The use of either ultrasound or magnetic resonance image (MRI) is used to diagnose LFH without the need of biopsy [9]. The ultrasound at affected area usually appears with an enlarged, thick fascicle in a fusiform shape surrounded by echogenic fatty tissue [9]. By contrast, MRI tends to illustrate an enlarged nerve with thick axonal bundles surrounded by an epineural fibrous tissue [9]. Even though radiographs cannot give an imaging diagnosis for LFH, they are recommended in patients with macrodactyly to evaluate hypertrophic bone changes and possible expansion of soft tissue [2].
Due to its rarity, there are no guidelines regarding LFH treatment in symptomatic patients with recurrent CTS. A variety of surgical options ranging from the release of carpal tunnel to the complete median nerve excision have been described [8]. Nowadays, complete nerve excision is rarely recommended due to possible fibrofatty tissue infiltration within nerve bundles, and risk of permanent neurologic deficit [10]. Current treatment options are now focused on a conservative approach toward the relief of patient symptoms. A common approach is the open CTR by excision of transverse carpal ligament, which has shown adequate results with pain relief and improvement in the strength of the opponens pollicis muscle [7, 8].

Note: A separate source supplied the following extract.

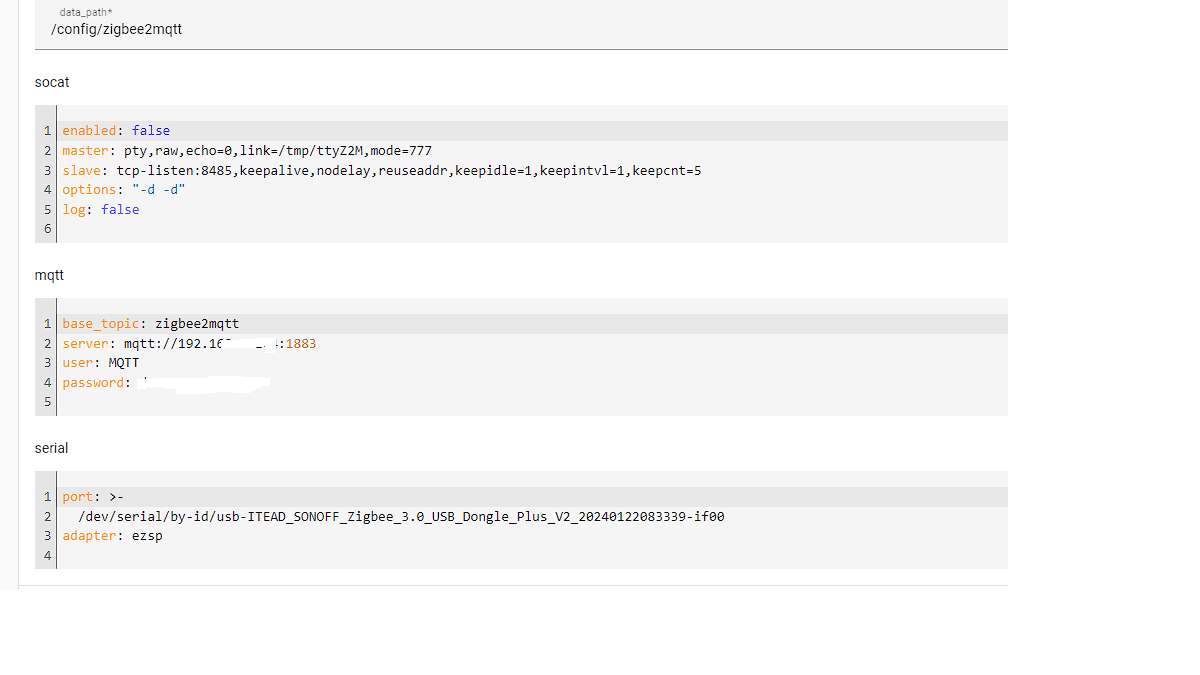Click the 'enabled: false' line in socat editor
The image size is (1200, 675).
click(116, 131)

Among the general population, reoperation for CTS has been reported in up to 12% of cases, mainly due to incomplete transection of transverse carpal ligament [10]. Despite the lack of observational studies, previous reports have described recurrence of CTS in children with LFH, without associated macrodactyly [3–5]. We present the first case of a recurrent CTS in a Hispanic adult with macrodactyly and LFH of the median nerve.
Surgical decompression was proven as treatment alternative in patients with LFH, showing excellent results with no sensory or motor deficit. Clinicians should consider LFH in their differential diagnosis in Hispanic patients with macrodactyly who present with slow-growing masses and compression neuropathy.